> [Try it]:
From the line that contains "Where should I" down to the last line of the data below, restate every line word for word, skipping any images.

★ ★ ★ ★ ★

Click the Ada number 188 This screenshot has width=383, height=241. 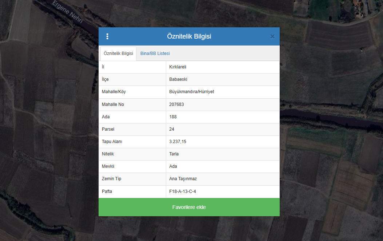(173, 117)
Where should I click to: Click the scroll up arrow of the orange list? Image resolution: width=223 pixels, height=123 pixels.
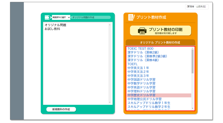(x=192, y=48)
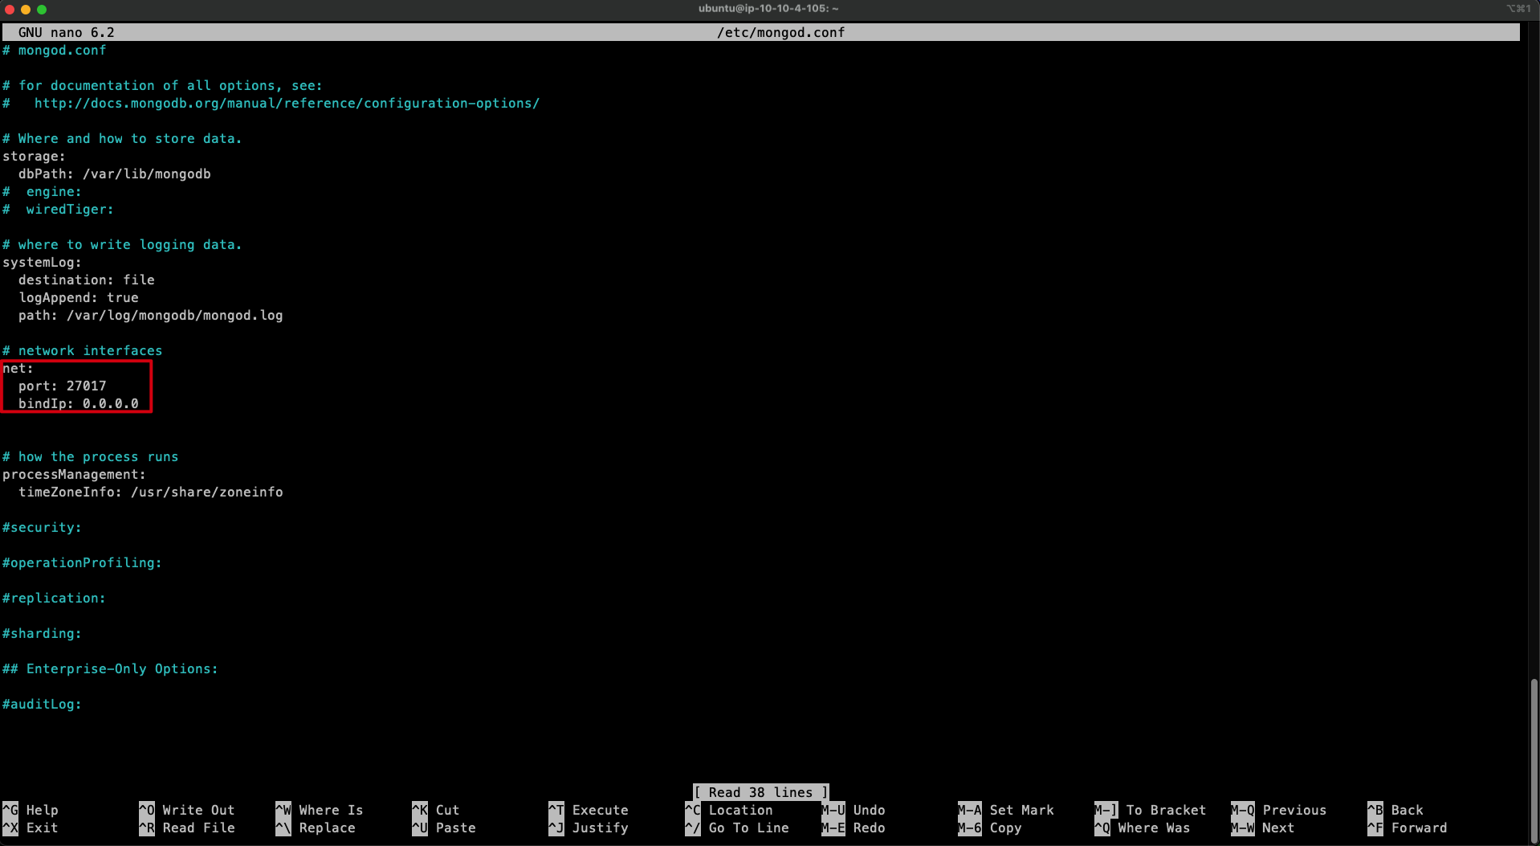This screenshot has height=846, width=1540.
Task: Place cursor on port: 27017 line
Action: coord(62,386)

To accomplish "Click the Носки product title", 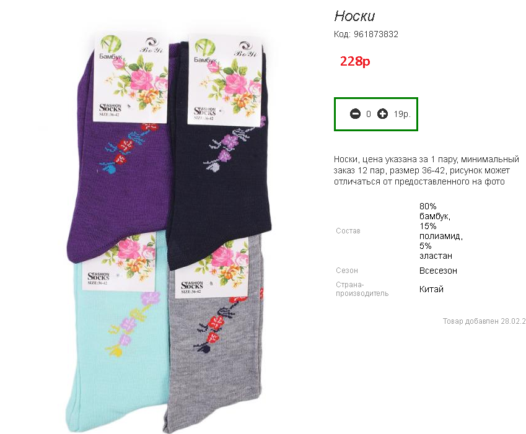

★ ★ ★ ★ ★

> [Task solution]:
Where should I click to: Click the scroll up arrow of the orange list? Image resolution: width=223 pixels, height=123 pixels.
(x=192, y=48)
This screenshot has height=846, width=1540.
Task: Place cursor on port: 27017 line
Action: coord(62,386)

To accomplish "Click the Носки product title", 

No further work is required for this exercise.